Il est carrément obscène que Southcom, parmi toutes les sociétés, envoie des forces à Caracas pour apporter son soutien dans le trafic aérien et dans les aéroports après la catastrophe. Mais un crime encore plus grave est que les États-Unis utilisent désormais la catastrophe naturelle pour enfin réaliser ce qu’ils souhaitent depuis longtemps : le contrôle des secteurs pétrolier et minier du Venezuela et la privatisation éventuelle des services publics qui caractérisent le gouvernement socialiste bolivarien. Ayant déjà exproprié l’industrie pétrolière vénézuélienne et profité de la vente du pétrole brut volé, le transfert par Trump d’une maigre « aide » de 150 millions de dollars au pays dont il a privé ses ressources souveraines est une insulte au niveau du colonialisme de peuplement.

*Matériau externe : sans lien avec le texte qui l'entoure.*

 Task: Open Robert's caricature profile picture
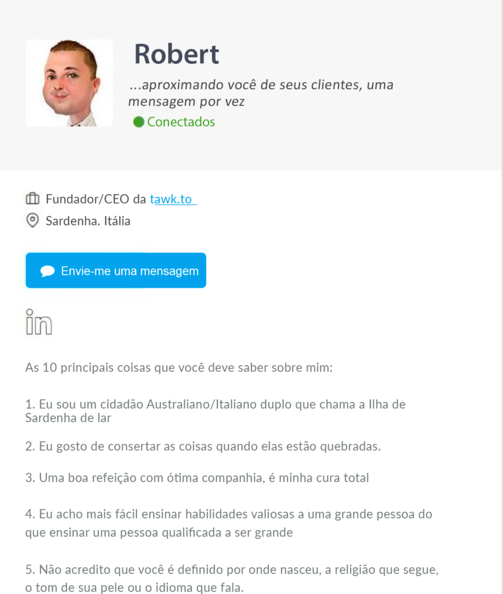(69, 83)
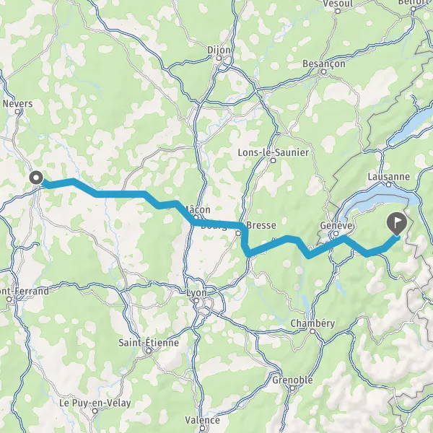The height and width of the screenshot is (433, 433).
Task: Click the destination flag marker
Action: pos(397,224)
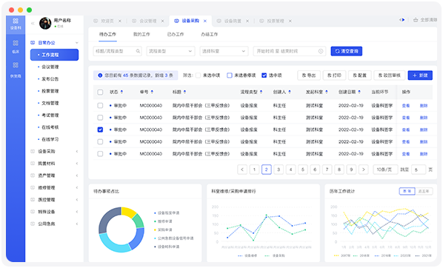Go to page 3 in the pagination

[x=279, y=170]
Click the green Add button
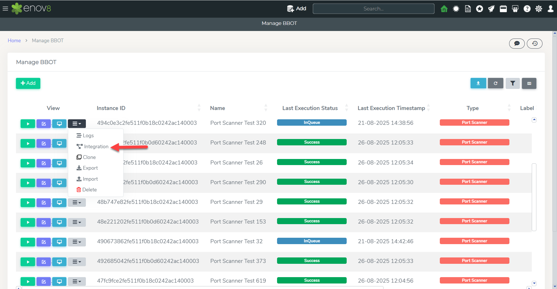Image resolution: width=557 pixels, height=289 pixels. [x=28, y=83]
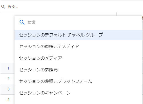The image size is (143, 104).
Task: Click row number 4 in the table
Action: [x=9, y=99]
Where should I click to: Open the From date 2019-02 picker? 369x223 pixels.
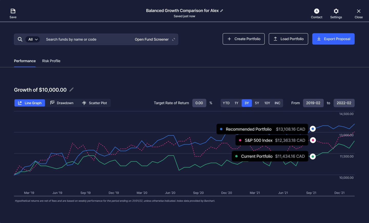click(313, 103)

Il s’agit du « capitalisme du désastre », un terme popularisé par Naomi Klein dans son livre « The Shock Strategy », et finalement un aspect bien documenté du pillage impérialiste. Klein explique comment les gouvernements et les entreprises utilisent des mesures économiques – que ce soit par le biais de sanctions de puissances extérieures ou par la mise en œuvre de politiques néolibérales au sein du pays lui-même – pour exploiter le choc d’un événement catastrophique et imprévu afin d’imposer des mesures d’austérité radicales et globales et leur contrôle.

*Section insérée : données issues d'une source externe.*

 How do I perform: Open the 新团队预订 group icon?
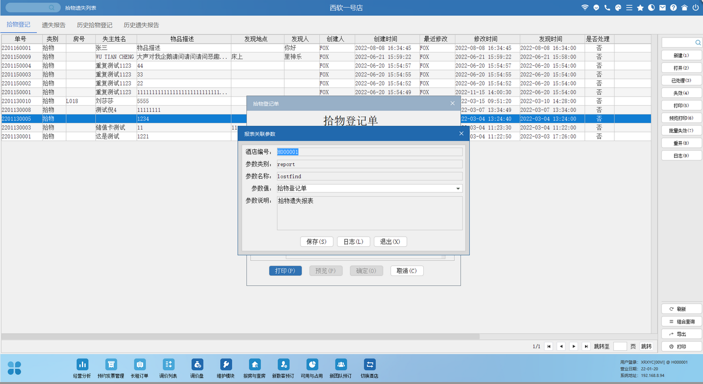[x=341, y=365]
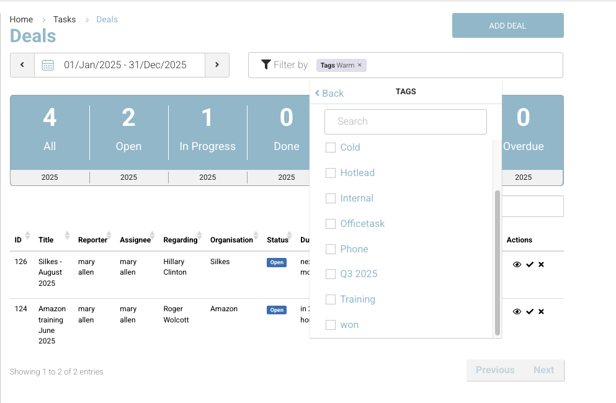The width and height of the screenshot is (616, 403).
Task: Go to next date range arrow
Action: click(x=217, y=65)
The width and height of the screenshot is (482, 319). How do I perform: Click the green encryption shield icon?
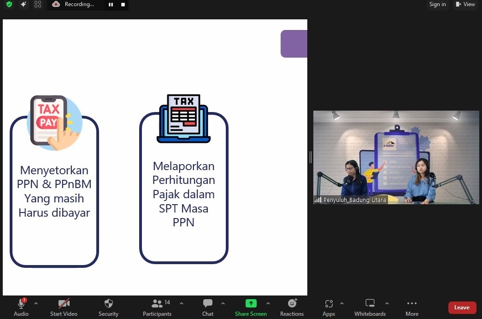tap(9, 5)
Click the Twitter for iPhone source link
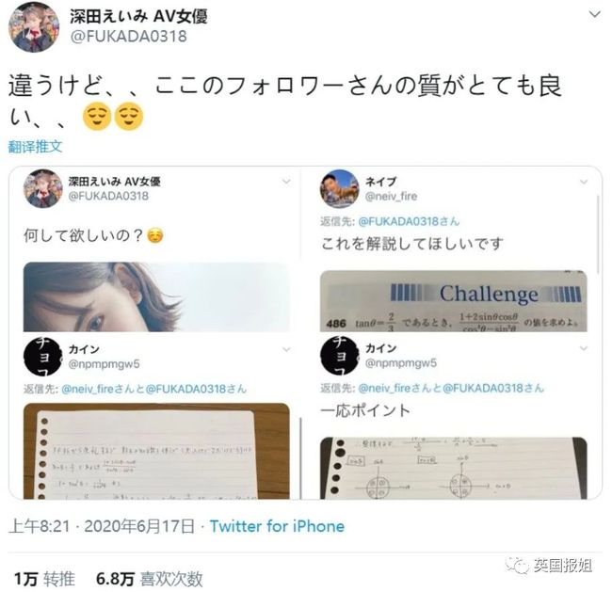 pos(277,526)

Les secours en cas de catastrophe deviennent un moyen pour les investissements étrangers et les projets de développement à grande échelle. Cela implique un contrôle étranger sur ce processus de développement et, en fin de compte, l’appropriation d’un État déjà affaibli au profit des gouvernements étrangers et des intérêts des entreprises derrière les fonds d’aide. Des politiques économiques qui seraient rejetées dans des circonstances normales sont plus facilement imposées à un État déjà affaibli lorsque cet État et sa population se trouvent dans une situation désespérée à la suite d’une catastrophe naturelle.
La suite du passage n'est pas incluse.